Post Captain by Patrick O’Brian

– Italian? ‘Mr Smithers, put ’em in the cable-tier.’

An isolated scuffle and a single shot on the forecastle, to join the firing from the shore.

Bodies on deck: the wounded crawling.

She was heading westward, and the blessed wind was just before her beam. She must go round the tail of the West Anvil before she could tack to reach the Polychrest, and all the way she would be sailing straight into the fire of St Jacques: half a mile’s creep, always closer to that deadly raking battery.

‘Foresail and driver,’ cried Jack. The quicker the better, and above all she must not miss stays. She seemed to be handling beautifully, but if she missed stays she would be cut to pieces.

Convention was firing behind them: wildly at present, though one great ball passed through all three topsails. He hurried forward to help sort out the foresail tack.
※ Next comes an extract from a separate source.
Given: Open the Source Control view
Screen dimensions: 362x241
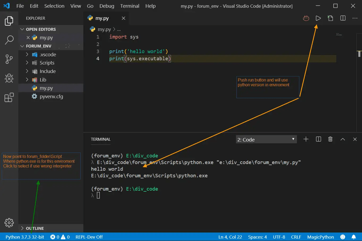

The deck was swarming with Polychrests – they called out to him: tearing high spirits, some quite beside themselves. ‘Wilkins,’ he said, putting his hand on the man’s shoulder, ‘you and Shaddock start getting the corpses over the side.’

She was a trim little vessel. Eighteen, no, twenty guns. Broader than the Polychrest.

Fanciulla was her name – she was indeed the Fanciulla. Why did St Jacques not fire? ‘Mr Malloch, clear away the small bower and get a cable out of a stern-port.’ Why did they not fire? A triple crash abaft the mainmast – Convention hulling the corvette – but nothing from St Jacques. St Jacques had not yet realized that the Fanciulla had been carried – they thought she was standing out to attack the grounded Polychrest. ‘Long may it last,’ he said. The tack was hard down, the corvette moving faster through the water –

slack water now. He looked at his watch, holding it up to the moon: and a flash from St Jacques showed him just eleven. They had smoked him at last. But the tail of the sandbank was no great way off.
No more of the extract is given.